Regardless of whether Iraq was more unstable and dangerous than foreseen in October 2003, the second hypothesis argues that the administration never intended to spend the vast bulk of the money on Iraq reconstruction in any case. Quite apart from the fact that this intention would have violated article I, section 9 of our late Constitution, there are other curious features as well.

The White House repeatedly emphasized how vitally important it was for Congress to pass the Iraq reconstruction package quickly. Why the haste, if the first year disbursement rate is so minuscule? Two possibilities:

  1. Even if the administration had no intention of spending the money, it wanted a signed bill before the Madrid donor's conference in order to induce third countries into donating money and/or cannon fodder to the Great Crusade. In other words, sucker Congress and the taxpayers into putting up the bait to sucker the Europeans.

  2. The WMD argument having fallen flat (David Kay released his report in September), the administration needed a fresh argument to justify to the public its military invasion of Iraq.

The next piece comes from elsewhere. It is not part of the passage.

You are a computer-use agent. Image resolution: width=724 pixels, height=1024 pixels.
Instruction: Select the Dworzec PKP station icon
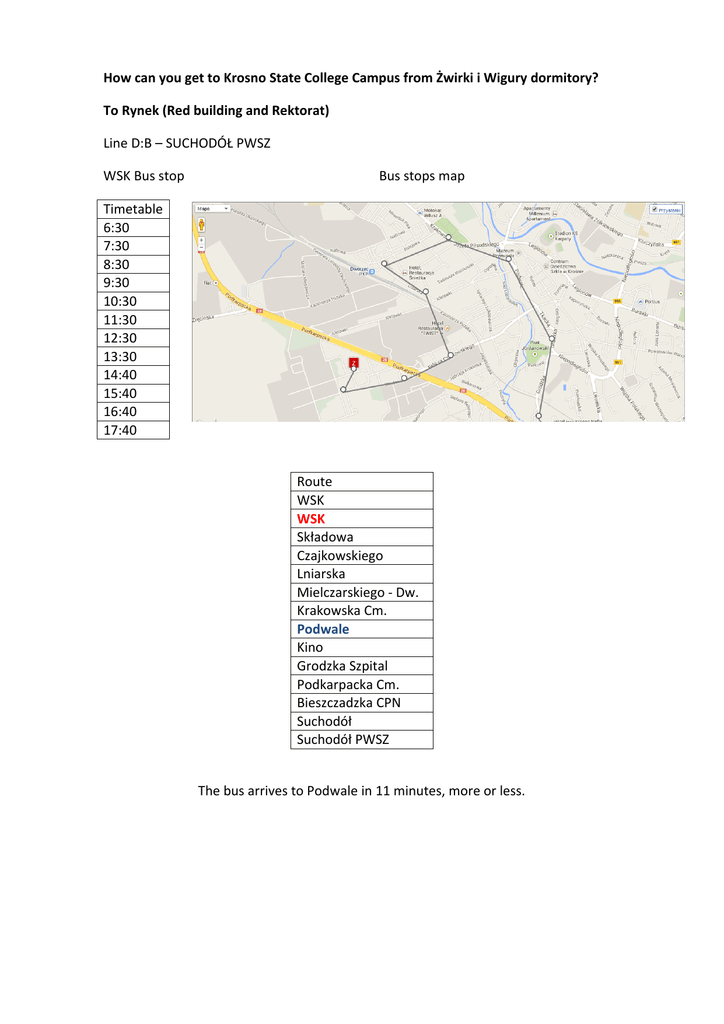click(x=370, y=270)
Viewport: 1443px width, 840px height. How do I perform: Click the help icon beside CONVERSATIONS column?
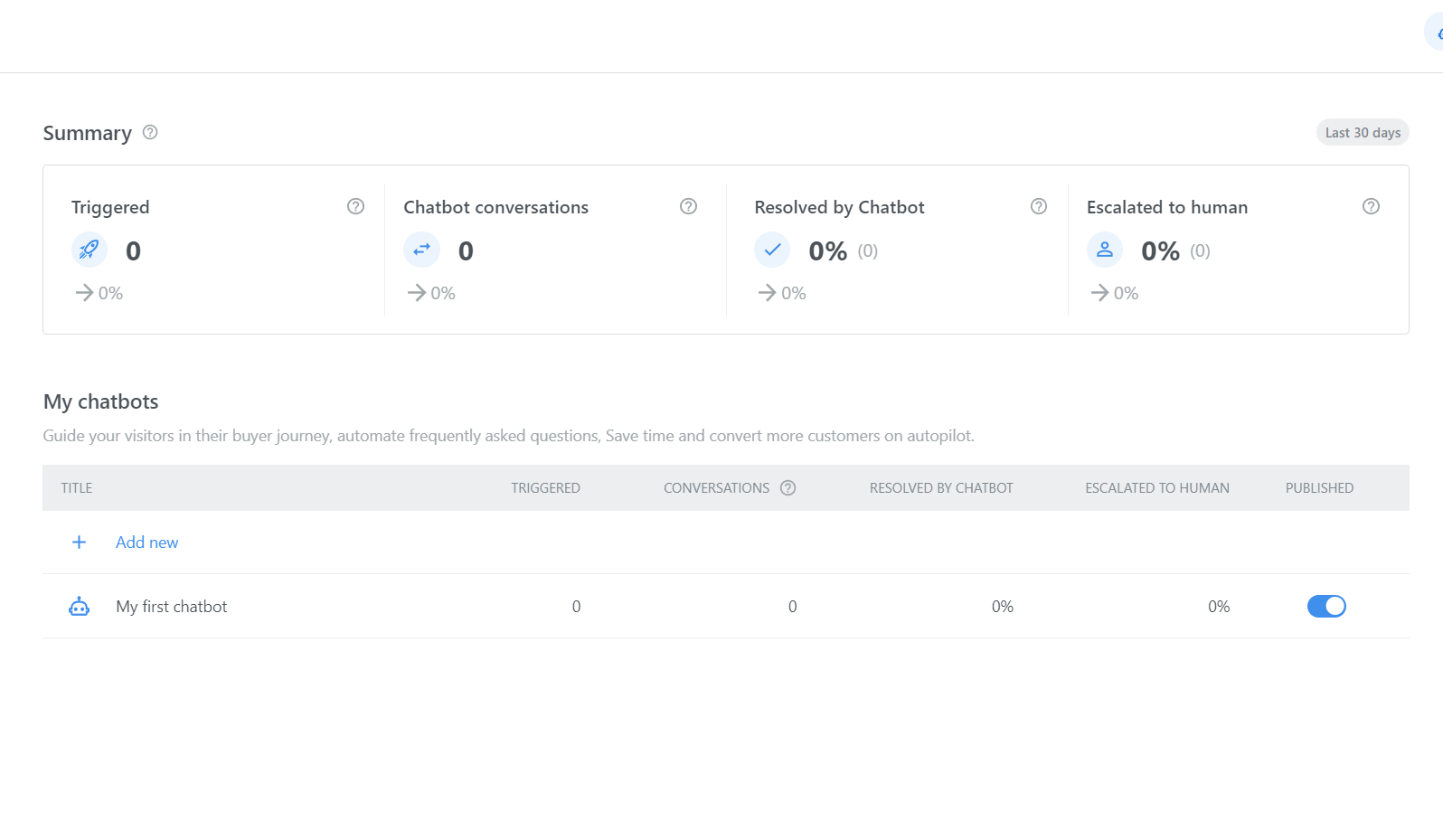pos(788,488)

Hence the need to swathe harsh realities with the bogus argument that the occupation was really and truly an undertaking of the most noble and altruistic character. At the time of the debate over the reconstruction aid, the rebuilding of Germany was the false historical analogy du jour; if we can rebuild the Brutal Hun’s industrial machine and thereby pacify him, so the tale went, why can’t we demonstrate our transcendent virtue to the people of the Middle East and incur their lasting gratitude? There was just enough plausibility in this snake oil that some Americans downed a whole jug of it.

The next step, as in the solution to any complex crime, is to follow the money. Will Congress, on learning of the shaky pretenses behind the appropriation of $18 billion, schedule hearings on the matter? Anything is possible, but by no means certain. The partisan impulses of the majority party in an election year are the most obvious reasons for stonewalling, but there are more personal reasons as well: too many reputations have been staked on the reconstruction vote. Many would doubtless write off $18 billion rather than admit error.

Will Congress rescind or transfer the appropriation? Again, that is doubtful. Meanwhile, the spending authority is sitting there, a no-year (i.e., unexpiring) slush fund in the hands of people who learned accounting from their campaign benefactors at Enron and Halliburton. Connoisseurs of the Congressional Record will recall that at the administration’s insistence the House and Senate leadership killed a certain provision in the appropriations legislation when it was in conference committee. This provision had been previously approved by a recorded vote, and would have subjected the Iraq reconstruction contracts to audit. Why would (just to pick a random example) the Office of the Vice President not want independent auditors poking around its philanthropic enterprises in Iraq?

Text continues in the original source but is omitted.